2.1 De (toenmalige) deken heeft per email van 12 juli 2021 aan verweerder verzocht om de kengetallen over het boekjaar 2020 (en de vergelijkende cijfers over het boekjaar 2019) van zijn (eenmans-)kantoor op uiterlijk 31 augustus 2021 in te dienen. De deken heeft zijn verzoek per e-mails van 30 november 2021 en 7 januari 2022 herhaald.  De deken heeft op 10 en 28 januari 2022 de voice mail van verweerder ingesproken met het verzoek uiterlijk 1 februari 2022 te berichten wanneer de kengetallen aangeleverd zouden worden. Verweerder heeft niet gereageerd.

2.2 Per email van 14 februari 2022 is aan verweerder een dekenbezwaar aangezegd, indien de verzochte  kengetallen op 18 februari 2022 door verweerder niet zouden zijn aangeleverd. Verweerder heeft de door de deken verzochte kengetallen niet aangeleverd.

2.3 De stafjurist van het buro van de orde van advocaten in het arrondissement Zeeland-West-Brabant heeft op 8 maart 2022 een concept dekenbezwaar aan verweerder toegezonden en verweerder in de gelegenheid gesteld om tot uiterlijk 15 maart 2022 hierop te reageren. De stafjurist heeft verweerder er tevens op attent gemaakt dat de CCV-opgave over het jaar 2021 nog niet was ontvangen en hem erop gewezen dat de termijn op 10 maart 2022 verliep. Verweerder heeft niet gereageerd. De deken heeft op 21 maart 2022 een bezwaar over verweerder bij de raad ingediend.

3 BEZWAAR

3.1 Het bezwaar houdt, zakelijk weergegeven, in dat verweerder tuchtrechtelijk verwijtbaar heeft gehandeld als bedoeld in artikel 46 Advocatenwet. De deken verwijt verweerder het volgende:

verweerder heeft nagelaten om, ondanks herhaalde verzoeken, de kengetallen over het boekjaar 2020 en de vergelijkende cijfers over het boekjaar 2019 aan te leveren. Verweerder heeft hierdoor gehandeld in strijd met gedragsregel 29.

4 BEOORDELING

Toetsingskader

4.1 Bij de beoordeling van een tegen een advocaat ingediende klacht of een dekenbezwaar dient de tuchtrechter het aan de advocaat verweten handelen of nalaten te toetsen aan de in artikel 46 Aw omschreven normen. Bij deze toetsing is de tuchtrechter niet gebonden aan de gedragsregels, maar die regels kunnen, gezien ook het open karakter van de wettelijke normen, daarbij wel van belang zijn. Een advocaat dient zich te onthouden van handelingen waardoor het vertrouwen in de advocatuur als zodanig wordt geschaad, en dient zich te allen tijde te onthouden van een handelen of nalaten dat een behoorlijk advocaat niet betaamt. Dergelijk handelen is immers in strijd met de in artikel 46 Aw omschreven normen (HvD 30 augustus 2019,ECLI:NL: TAHVD:2019:125).

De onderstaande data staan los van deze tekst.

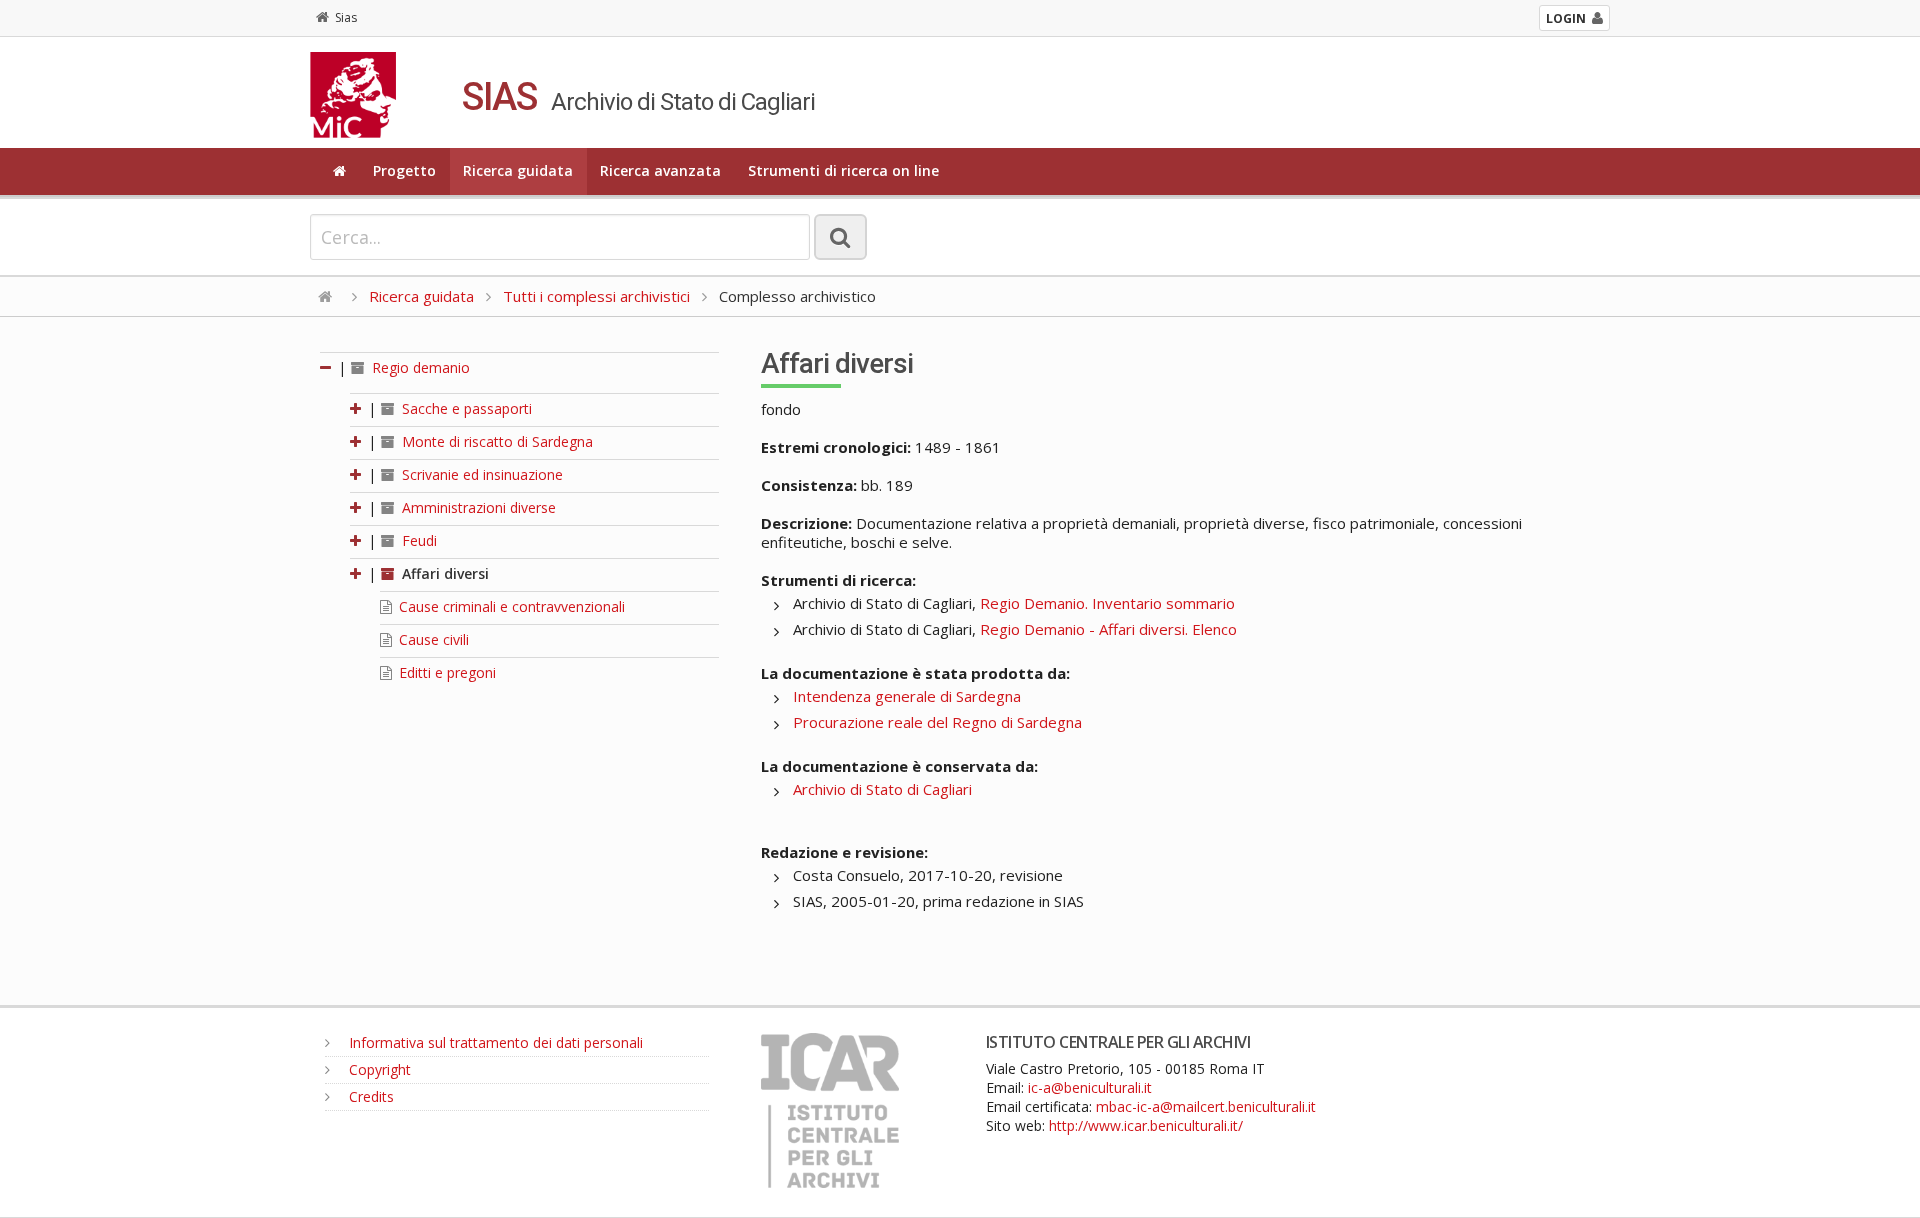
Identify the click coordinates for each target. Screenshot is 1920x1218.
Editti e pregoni (445, 672)
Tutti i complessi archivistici (596, 296)
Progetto (404, 170)
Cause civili (432, 639)
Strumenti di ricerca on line (843, 170)
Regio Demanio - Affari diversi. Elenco (1108, 629)
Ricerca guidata (518, 170)
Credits (369, 1096)
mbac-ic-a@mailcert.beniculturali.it (1206, 1106)
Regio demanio (419, 367)
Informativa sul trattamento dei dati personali (494, 1042)
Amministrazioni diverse (477, 507)
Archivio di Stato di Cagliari (882, 789)
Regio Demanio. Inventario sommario (1107, 603)
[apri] (357, 408)
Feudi (417, 540)
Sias (346, 17)
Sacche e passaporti (465, 408)
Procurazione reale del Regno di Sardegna (937, 722)
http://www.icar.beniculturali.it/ (1146, 1125)
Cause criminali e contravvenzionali (510, 606)
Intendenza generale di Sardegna (907, 696)
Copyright (378, 1069)
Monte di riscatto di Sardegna (495, 441)
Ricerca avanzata (660, 170)
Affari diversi (443, 573)
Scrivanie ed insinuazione (480, 474)
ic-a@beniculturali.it (1090, 1087)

4.2 Een advocaat is op grond van regel 29 jo artikel 5:20 Awb verplicht om medewerking te verlenen die redelijkerwijs nodig is bij de uitoefening van de bevoegdheden van de deken en daartoe de benodigde informatie te verschaffen (HVD 21 augustus 2020, ECLI:NL:TAHVD:2021:145).

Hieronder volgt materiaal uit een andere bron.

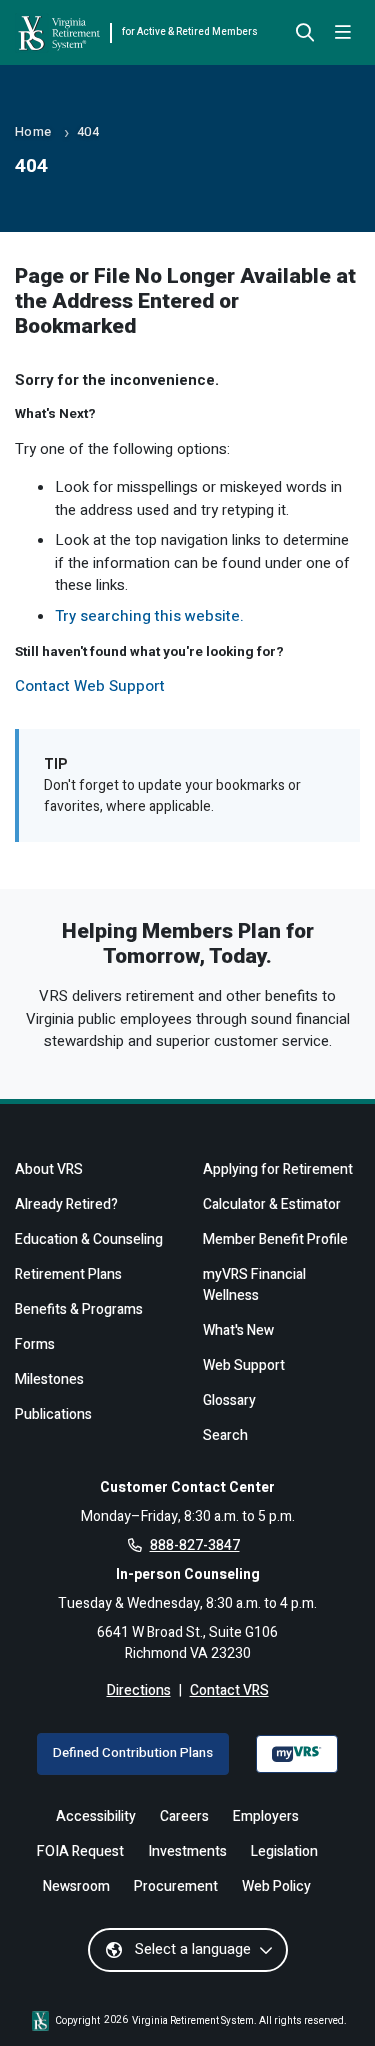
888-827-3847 (195, 1545)
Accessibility (96, 1816)
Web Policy (276, 1886)
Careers (184, 1816)
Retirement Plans (68, 1274)
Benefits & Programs (79, 1309)
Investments (187, 1851)
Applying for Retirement (278, 1169)
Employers (266, 1816)
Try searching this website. (149, 616)
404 (88, 132)
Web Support (244, 1365)
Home (33, 132)
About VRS (49, 1169)
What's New (238, 1330)
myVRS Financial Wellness (254, 1285)
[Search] (305, 34)
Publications (53, 1414)
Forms (35, 1344)
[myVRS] (297, 1754)
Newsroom (76, 1886)
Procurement (176, 1886)
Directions (139, 1690)
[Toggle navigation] (343, 33)
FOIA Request (80, 1851)
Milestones (49, 1379)
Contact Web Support (90, 686)
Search (225, 1435)
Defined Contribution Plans (133, 1753)
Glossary (229, 1400)
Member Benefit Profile (275, 1239)
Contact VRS (229, 1690)
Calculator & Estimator (272, 1204)
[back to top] (327, 1998)
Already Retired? (66, 1204)
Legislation (284, 1851)
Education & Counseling (89, 1239)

4.3 Een deken is op grond van het bepaalde in artikel 45a Aw bevoegd om aan advocaten een informatieverzoek (de Uitvraag) om financiële kengetallen van het kantoor te doen. Om zijn taak als toezichthouder te kunnen uitoefenen, heeft de deken de beschikking over de instrumenten die Titel 5.2 van de Awb biedt. De Uitvraag betreft een redelijk verzoek dan wel vordering om inlichtingen in het kader van de toezichthoudende taak van de deken, waaraan een advocaat behoort te voldoen.  (HVD 15 november 2021,ECLI:NL:TAHVD:2021:214).

Overwegingen raad

4.4 Verweerder heeft, ondanks herhaalde verzoeken van de deken, nagelaten de kengetallen over het boekjaar 2020 en de vergelijkende cijfers over het boekjaar 2019 aan de deken aan te leveren. Verweerder heeft niet gereageerd op de aanzegging van een dekenbezwaar noch op het aan verweerder toegezonden concept dekenbezwaar. Verweerder is door de raad opgeroepen voor de mondelinge behandeling en daarbij in de gelegenheid gesteld om tot veertien dagen voor de zitting schriftelijk te reageren op het dekenbezwaar. Verweerder heeft ook hiervan geen gebruik gemaakt.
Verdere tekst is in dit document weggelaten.